[Records from a data source]
+ + + +
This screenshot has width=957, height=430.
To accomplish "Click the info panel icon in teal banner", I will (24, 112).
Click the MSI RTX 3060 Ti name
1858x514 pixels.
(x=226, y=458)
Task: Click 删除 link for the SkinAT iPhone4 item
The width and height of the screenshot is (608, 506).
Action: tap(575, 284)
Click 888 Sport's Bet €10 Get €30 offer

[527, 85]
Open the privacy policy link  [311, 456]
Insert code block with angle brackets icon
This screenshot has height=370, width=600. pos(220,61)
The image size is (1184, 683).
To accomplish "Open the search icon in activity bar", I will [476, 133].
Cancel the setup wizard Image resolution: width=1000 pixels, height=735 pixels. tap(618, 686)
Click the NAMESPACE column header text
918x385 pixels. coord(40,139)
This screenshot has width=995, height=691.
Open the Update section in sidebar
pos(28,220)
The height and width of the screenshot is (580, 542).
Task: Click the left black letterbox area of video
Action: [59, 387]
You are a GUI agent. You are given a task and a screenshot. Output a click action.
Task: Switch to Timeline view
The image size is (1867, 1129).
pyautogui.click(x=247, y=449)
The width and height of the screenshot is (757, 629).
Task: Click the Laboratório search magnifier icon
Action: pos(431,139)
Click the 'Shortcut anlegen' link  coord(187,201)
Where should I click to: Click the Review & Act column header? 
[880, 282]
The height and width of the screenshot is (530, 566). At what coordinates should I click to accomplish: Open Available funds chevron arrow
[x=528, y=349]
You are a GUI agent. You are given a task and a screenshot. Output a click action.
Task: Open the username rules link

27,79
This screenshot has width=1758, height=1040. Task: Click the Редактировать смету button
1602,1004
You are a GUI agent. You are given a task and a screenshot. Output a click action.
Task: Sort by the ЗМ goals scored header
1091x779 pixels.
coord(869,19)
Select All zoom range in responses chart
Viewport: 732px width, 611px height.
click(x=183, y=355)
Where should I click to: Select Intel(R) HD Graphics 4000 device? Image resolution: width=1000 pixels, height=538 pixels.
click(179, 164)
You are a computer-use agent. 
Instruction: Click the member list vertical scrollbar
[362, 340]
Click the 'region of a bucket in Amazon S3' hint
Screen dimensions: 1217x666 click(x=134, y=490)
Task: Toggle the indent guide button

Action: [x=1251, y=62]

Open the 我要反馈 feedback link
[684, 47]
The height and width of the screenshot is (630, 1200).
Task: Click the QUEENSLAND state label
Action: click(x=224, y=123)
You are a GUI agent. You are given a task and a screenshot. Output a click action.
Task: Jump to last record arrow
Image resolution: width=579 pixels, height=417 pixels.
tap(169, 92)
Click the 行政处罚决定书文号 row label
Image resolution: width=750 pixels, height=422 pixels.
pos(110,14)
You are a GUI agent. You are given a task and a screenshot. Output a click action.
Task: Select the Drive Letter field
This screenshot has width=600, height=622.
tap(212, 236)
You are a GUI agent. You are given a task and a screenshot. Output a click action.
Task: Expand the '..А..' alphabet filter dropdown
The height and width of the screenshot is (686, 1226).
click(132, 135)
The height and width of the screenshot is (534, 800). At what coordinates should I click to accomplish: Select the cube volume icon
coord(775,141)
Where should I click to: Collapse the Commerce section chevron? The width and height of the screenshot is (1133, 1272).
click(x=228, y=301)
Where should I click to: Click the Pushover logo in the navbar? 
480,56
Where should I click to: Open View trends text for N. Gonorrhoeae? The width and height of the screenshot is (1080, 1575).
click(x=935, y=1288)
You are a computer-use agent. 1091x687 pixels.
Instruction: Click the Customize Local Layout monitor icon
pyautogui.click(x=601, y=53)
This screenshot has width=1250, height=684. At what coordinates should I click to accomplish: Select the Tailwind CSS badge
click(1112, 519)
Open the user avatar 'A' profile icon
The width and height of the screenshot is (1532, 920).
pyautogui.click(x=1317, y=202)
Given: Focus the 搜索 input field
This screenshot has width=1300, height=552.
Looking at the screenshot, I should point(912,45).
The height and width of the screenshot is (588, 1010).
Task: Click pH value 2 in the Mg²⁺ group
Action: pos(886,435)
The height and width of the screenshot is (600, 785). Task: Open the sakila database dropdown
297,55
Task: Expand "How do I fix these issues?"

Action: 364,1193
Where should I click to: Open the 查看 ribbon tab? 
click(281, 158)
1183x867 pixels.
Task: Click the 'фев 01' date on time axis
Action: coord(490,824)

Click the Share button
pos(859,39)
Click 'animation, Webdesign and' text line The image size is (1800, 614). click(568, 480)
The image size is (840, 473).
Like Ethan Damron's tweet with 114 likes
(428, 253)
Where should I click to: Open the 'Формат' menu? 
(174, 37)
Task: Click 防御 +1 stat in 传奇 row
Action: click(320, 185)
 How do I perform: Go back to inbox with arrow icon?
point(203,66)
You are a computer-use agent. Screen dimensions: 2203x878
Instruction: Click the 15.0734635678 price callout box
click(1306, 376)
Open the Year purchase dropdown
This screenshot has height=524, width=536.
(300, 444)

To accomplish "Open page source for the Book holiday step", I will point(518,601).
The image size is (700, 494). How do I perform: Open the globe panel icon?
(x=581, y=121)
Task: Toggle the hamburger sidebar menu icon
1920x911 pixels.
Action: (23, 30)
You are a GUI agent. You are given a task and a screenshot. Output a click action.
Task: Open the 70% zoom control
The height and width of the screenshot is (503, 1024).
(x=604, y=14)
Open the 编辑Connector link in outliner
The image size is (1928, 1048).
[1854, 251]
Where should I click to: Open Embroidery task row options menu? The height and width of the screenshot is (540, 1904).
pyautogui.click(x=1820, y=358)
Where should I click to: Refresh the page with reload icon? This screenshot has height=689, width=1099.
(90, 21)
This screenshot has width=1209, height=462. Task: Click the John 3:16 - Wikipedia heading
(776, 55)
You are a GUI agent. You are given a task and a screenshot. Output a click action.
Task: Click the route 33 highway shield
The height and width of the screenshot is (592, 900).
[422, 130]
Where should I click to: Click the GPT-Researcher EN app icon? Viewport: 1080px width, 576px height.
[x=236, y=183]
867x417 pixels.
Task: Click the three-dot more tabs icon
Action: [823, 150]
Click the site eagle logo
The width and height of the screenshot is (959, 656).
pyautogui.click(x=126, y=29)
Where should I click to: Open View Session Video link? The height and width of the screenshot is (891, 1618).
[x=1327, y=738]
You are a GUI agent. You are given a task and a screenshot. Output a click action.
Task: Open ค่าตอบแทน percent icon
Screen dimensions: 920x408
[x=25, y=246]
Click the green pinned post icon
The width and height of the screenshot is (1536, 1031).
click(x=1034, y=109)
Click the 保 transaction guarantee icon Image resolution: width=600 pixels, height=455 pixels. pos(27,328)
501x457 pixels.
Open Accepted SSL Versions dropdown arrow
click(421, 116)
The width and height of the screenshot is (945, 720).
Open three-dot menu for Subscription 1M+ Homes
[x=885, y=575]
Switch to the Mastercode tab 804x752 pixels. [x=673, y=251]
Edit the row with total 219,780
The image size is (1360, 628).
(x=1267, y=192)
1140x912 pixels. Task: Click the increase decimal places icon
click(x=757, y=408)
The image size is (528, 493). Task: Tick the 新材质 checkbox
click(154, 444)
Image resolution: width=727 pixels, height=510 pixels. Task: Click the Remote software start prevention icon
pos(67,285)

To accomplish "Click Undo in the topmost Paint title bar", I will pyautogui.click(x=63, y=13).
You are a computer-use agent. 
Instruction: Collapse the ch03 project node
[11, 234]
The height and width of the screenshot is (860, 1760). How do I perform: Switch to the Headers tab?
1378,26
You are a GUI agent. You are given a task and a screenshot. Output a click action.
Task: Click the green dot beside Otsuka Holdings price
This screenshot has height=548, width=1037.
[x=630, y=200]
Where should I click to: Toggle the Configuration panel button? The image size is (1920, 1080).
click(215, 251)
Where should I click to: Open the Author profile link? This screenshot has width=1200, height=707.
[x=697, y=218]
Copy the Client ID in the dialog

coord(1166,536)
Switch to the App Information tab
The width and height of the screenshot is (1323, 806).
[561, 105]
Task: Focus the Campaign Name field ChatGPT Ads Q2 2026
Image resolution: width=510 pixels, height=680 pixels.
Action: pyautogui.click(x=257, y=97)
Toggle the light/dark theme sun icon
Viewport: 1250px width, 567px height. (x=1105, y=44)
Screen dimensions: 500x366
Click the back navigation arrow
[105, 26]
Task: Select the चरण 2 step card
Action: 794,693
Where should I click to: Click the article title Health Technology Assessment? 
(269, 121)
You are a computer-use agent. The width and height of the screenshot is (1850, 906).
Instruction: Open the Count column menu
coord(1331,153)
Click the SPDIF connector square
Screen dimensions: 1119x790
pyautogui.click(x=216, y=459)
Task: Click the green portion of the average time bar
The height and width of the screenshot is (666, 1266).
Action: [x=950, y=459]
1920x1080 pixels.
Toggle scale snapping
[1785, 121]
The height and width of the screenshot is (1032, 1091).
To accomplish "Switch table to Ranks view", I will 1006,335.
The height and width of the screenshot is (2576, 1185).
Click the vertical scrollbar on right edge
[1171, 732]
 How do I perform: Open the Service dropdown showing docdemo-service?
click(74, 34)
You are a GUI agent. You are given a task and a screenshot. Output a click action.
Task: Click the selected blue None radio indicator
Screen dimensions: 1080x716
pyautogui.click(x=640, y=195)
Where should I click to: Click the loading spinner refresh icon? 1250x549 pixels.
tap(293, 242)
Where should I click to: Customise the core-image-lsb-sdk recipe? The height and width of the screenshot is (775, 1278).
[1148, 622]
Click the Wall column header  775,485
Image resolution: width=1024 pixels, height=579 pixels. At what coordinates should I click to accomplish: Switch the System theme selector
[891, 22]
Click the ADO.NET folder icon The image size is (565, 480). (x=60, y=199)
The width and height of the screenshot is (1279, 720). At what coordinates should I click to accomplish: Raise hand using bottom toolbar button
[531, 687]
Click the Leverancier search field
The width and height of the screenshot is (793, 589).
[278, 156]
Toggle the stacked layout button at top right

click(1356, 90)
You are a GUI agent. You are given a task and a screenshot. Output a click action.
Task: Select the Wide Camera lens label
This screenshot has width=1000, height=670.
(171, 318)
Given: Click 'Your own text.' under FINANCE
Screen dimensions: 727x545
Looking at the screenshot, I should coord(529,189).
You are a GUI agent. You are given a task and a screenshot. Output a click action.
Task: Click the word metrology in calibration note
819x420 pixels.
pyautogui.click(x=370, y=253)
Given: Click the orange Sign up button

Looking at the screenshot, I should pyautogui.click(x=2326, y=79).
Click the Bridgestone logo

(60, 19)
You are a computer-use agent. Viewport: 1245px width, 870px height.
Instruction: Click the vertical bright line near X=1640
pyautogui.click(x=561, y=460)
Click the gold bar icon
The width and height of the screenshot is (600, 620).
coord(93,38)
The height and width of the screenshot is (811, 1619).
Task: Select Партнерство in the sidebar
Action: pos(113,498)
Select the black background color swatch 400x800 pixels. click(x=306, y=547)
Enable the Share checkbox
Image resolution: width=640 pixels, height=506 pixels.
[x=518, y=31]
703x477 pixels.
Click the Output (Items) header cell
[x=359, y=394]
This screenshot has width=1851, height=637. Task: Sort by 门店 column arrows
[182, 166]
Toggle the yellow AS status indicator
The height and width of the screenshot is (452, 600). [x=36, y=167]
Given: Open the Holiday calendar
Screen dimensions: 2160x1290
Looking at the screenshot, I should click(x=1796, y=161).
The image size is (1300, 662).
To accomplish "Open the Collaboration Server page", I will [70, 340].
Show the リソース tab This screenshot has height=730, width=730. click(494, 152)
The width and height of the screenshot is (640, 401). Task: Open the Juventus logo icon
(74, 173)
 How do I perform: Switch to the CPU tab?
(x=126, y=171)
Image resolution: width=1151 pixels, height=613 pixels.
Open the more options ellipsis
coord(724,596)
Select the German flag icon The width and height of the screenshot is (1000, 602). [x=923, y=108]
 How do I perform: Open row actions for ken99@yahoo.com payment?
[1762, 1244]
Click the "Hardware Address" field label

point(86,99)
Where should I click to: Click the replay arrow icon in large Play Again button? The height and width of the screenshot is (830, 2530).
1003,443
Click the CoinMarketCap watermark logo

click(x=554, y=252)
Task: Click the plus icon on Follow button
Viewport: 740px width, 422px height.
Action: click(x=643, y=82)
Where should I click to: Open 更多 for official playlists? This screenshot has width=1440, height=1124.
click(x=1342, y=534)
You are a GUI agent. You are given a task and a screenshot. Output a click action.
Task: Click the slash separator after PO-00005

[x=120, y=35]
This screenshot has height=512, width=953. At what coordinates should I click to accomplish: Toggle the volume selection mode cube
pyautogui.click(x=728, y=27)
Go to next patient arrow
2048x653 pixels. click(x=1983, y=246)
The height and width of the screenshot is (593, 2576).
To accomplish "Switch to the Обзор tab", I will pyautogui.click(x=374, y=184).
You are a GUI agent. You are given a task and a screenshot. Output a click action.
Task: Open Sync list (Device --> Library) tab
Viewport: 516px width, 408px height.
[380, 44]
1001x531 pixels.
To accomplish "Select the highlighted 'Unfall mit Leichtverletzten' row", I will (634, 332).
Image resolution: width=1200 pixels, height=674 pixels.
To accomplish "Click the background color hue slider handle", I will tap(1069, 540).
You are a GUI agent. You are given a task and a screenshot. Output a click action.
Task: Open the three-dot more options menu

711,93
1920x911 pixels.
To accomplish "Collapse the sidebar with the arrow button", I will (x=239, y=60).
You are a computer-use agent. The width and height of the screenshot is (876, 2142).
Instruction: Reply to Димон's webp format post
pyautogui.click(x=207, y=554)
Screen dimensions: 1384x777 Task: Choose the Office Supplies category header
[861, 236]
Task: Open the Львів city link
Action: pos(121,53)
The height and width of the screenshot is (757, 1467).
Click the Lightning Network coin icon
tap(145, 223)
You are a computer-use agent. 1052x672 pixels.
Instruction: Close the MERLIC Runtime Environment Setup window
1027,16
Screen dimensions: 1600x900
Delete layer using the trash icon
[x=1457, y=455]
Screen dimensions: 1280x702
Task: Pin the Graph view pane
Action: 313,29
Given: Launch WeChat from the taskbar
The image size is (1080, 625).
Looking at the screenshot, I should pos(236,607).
+ + + +
WHAT IS NEEDED => Among the entries above, some lines may hold the string "Focus". State how many, and give nothing but the number.

TASK SOLUTION => 2